### Set task
Render every item below as a Markdown table with the columns "Row" and "Line," giving each non-blank line its own numbered row and omitting blank lines.

### Data for this task
____________
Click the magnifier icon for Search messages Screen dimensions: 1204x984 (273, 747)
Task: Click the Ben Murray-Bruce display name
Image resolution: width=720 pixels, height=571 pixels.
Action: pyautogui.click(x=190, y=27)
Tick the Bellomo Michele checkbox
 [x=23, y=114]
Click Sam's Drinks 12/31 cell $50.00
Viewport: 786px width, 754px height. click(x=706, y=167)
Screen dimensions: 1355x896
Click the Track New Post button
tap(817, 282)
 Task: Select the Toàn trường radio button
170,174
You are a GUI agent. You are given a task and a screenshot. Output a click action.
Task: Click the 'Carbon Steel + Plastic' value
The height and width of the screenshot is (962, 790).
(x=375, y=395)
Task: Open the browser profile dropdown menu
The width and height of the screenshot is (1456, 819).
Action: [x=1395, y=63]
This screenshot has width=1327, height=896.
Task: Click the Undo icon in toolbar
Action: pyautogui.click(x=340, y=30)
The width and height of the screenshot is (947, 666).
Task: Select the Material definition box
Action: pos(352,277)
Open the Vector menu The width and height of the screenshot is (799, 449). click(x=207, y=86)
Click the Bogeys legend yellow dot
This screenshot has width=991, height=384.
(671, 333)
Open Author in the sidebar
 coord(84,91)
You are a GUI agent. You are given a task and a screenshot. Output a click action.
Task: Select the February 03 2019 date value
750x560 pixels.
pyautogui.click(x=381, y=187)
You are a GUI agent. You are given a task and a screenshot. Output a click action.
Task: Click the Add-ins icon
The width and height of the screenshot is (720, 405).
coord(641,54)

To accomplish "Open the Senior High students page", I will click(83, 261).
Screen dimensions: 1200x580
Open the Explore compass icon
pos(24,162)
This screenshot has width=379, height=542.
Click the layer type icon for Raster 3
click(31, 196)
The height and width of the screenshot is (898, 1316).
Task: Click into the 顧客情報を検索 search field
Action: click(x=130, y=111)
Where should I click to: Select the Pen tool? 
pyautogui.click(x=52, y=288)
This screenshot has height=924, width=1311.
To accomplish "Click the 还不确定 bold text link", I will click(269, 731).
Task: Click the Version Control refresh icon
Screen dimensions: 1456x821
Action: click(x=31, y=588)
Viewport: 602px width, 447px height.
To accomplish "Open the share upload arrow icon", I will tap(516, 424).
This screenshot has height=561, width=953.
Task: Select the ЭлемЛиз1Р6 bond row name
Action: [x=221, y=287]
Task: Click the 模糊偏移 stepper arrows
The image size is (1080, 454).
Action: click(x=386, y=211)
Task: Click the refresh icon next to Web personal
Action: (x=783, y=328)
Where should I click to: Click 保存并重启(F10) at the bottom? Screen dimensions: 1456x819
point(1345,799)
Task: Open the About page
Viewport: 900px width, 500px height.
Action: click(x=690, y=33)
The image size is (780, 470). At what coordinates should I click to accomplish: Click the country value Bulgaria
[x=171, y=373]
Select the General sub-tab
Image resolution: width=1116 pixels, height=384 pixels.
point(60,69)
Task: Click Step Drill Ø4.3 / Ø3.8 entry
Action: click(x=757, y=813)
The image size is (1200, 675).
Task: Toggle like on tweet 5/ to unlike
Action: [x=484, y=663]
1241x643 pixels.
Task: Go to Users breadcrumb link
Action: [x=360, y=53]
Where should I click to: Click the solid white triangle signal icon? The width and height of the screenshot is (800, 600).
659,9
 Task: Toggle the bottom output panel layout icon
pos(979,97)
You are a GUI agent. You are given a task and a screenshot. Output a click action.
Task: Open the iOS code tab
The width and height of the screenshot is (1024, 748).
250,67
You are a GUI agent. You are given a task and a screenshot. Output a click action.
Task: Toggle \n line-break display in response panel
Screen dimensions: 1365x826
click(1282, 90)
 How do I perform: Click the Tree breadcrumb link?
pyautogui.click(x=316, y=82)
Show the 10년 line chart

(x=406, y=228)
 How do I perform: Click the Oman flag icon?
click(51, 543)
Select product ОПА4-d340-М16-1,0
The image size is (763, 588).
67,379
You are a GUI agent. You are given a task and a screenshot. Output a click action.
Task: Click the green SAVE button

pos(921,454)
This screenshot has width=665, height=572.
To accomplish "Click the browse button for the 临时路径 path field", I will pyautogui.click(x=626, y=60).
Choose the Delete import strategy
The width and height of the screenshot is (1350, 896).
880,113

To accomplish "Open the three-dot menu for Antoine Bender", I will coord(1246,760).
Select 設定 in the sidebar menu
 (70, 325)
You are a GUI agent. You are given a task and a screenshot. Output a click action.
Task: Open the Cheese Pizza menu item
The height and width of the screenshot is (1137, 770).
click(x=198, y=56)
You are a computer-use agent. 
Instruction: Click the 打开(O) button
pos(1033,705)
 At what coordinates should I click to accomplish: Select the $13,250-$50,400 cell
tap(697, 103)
____________
### Correct response
| Row | Line |
|---|---|
| 1 | Click the magnifier icon for Search messages Screen dimensions: 1204x984 (273, 747) |
| 2 | Task: Click the Ben Murray-Bruce display name |
| 3 | Image resolution: width=720 pixels, height=571 pixels. |
| 4 | Action: pyautogui.click(x=190, y=27) |
| 5 | Tick the Bellomo Michele checkbox |
| 6 |  [x=23, y=114] |
| 7 | Click Sam's Drinks 12/31 cell $50.00 |
| 8 | Viewport: 786px width, 754px height. click(x=706, y=167) |
| 9 | Screen dimensions: 1355x896 |
| 10 | Click the Track New Post button |
| 11 | tap(817, 282) |
| 12 |  Task: Select the Toàn trường radio button |
| 13 | 170,174 |
| 14 | You are a GUI agent. You are given a task and a screenshot. Output a click action. |
| 15 | Task: Click the 'Carbon Steel + Plastic' value |
| 16 | The height and width of the screenshot is (962, 790). |
| 17 | (x=375, y=395) |
| 18 | Task: Open the browser profile dropdown menu |
| 19 | The width and height of the screenshot is (1456, 819). |
| 20 | Action: [x=1395, y=63] |
| 21 | This screenshot has width=1327, height=896. |
| 22 | Task: Click the Undo icon in toolbar |
| 23 | Action: pyautogui.click(x=340, y=30) |
| 24 | The width and height of the screenshot is (947, 666). |
| 25 | Task: Select the Material definition box |
| 26 | Action: pos(352,277) |
| 27 | Open the Vector menu The width and height of the screenshot is (799, 449). click(x=207, y=86) |
| 28 | Click the Bogeys legend yellow dot |
| 29 | This screenshot has width=991, height=384. |
| 30 | (671, 333) |
| 31 | Open Author in the sidebar |
| 32 |  coord(84,91) |
| 33 | You are a GUI agent. You are given a task and a screenshot. Output a click action. |
| 34 | Task: Select the February 03 2019 date value |
| 35 | 750x560 pixels. |
| 36 | pyautogui.click(x=381, y=187) |
| 37 | You are a GUI agent. You are given a task and a screenshot. Output a click action. |
| 38 | Task: Click the Add-ins icon |
| 39 | The width and height of the screenshot is (720, 405). |
| 40 | coord(641,54) |
| 41 | To accomplish "Open the Senior High students page", I will click(83, 261). |
| 42 | Screen dimensions: 1200x580 |
| 43 | Open the Explore compass icon |
| 44 | pos(24,162) |
| 45 | This screenshot has width=379, height=542. |
| 46 | Click the layer type icon for Raster 3 |
| 47 | click(31, 196) |
| 48 | The height and width of the screenshot is (898, 1316). |
| 49 | Task: Click into the 顧客情報を検索 search field |
| 50 | Action: click(x=130, y=111) |
| 51 | Where should I click to: Select the Pen tool?  |
| 52 | pyautogui.click(x=52, y=288) |
| 53 | This screenshot has height=924, width=1311. |
| 54 | To accomplish "Click the 还不确定 bold text link", I will click(269, 731). |
| 55 | Task: Click the Version Control refresh icon |
| 56 | Screen dimensions: 1456x821 |
| 57 | Action: click(x=31, y=588) |
| 58 | Viewport: 602px width, 447px height. |
| 59 | To accomplish "Open the share upload arrow icon", I will tap(516, 424). |
| 60 | This screenshot has height=561, width=953. |
| 61 | Task: Select the ЭлемЛиз1Р6 bond row name |
| 62 | Action: [x=221, y=287] |
| 63 | Task: Click the 模糊偏移 stepper arrows |
| 64 | The image size is (1080, 454). |
| 65 | Action: click(x=386, y=211) |
| 66 | Task: Click the refresh icon next to Web personal |
| 67 | Action: (x=783, y=328) |
| 68 | Where should I click to: Click 保存并重启(F10) at the bottom? Screen dimensions: 1456x819 |
| 69 | point(1345,799) |
| 70 | Task: Open the About page |
| 71 | Viewport: 900px width, 500px height. |
| 72 | Action: click(x=690, y=33) |
| 73 | The image size is (780, 470). At what coordinates should I click to accomplish: Click the country value Bulgaria |
| 74 | [x=171, y=373] |
| 75 | Select the General sub-tab |
| 76 | Image resolution: width=1116 pixels, height=384 pixels. |
| 77 | point(60,69) |
| 78 | Task: Click Step Drill Ø4.3 / Ø3.8 entry |
| 79 | Action: click(x=757, y=813) |
| 80 | The image size is (1200, 675). |
| 81 | Task: Toggle like on tweet 5/ to unlike |
| 82 | Action: [x=484, y=663] |
| 83 | 1241x643 pixels. |
| 84 | Task: Go to Users breadcrumb link |
| 85 | Action: [x=360, y=53] |
| 86 | Where should I click to: Click the solid white triangle signal icon? The width and height of the screenshot is (800, 600). |
| 87 | 659,9 |
| 88 |  Task: Toggle the bottom output panel layout icon |
| 89 | pos(979,97) |
| 90 | You are a GUI agent. You are given a task and a screenshot. Output a click action. |
| 91 | Task: Open the iOS code tab |
| 92 | The width and height of the screenshot is (1024, 748). |
| 93 | 250,67 |
| 94 | You are a GUI agent. You are given a task and a screenshot. Output a click action. |
| 95 | Task: Toggle \n line-break display in response panel |
| 96 | Screen dimensions: 1365x826 |
| 97 | click(1282, 90) |
| 98 |  How do I perform: Click the Tree breadcrumb link? |
| 99 | pyautogui.click(x=316, y=82) |
| 100 | Show the 10년 line chart |
| 101 | (x=406, y=228) |
| 102 |  How do I perform: Click the Oman flag icon? |
| 103 | click(51, 543) |
| 104 | Select product ОПА4-d340-М16-1,0 |
| 105 | The image size is (763, 588). |
| 106 | 67,379 |
| 107 | You are a GUI agent. You are given a task and a screenshot. Output a click action. |
| 108 | Task: Click the green SAVE button |
| 109 | pos(921,454) |
| 110 | This screenshot has width=665, height=572. |
| 111 | To accomplish "Click the browse button for the 临时路径 path field", I will pyautogui.click(x=626, y=60). |
| 112 | Choose the Delete import strategy |
| 113 | The width and height of the screenshot is (1350, 896). |
| 114 | 880,113 |
| 115 | To accomplish "Open the three-dot menu for Antoine Bender", I will coord(1246,760). |
| 116 | Select 設定 in the sidebar menu |
| 117 |  (70, 325) |
| 118 | You are a GUI agent. You are given a task and a screenshot. Output a click action. |
| 119 | Task: Open the Cheese Pizza menu item |
| 120 | The height and width of the screenshot is (1137, 770). |
| 121 | click(x=198, y=56) |
| 122 | You are a computer-use agent.  |
| 123 | Instruction: Click the 打开(O) button |
| 124 | pos(1033,705) |
| 125 |  At what coordinates should I click to accomplish: Select the $13,250-$50,400 cell |
| 126 | tap(697, 103) |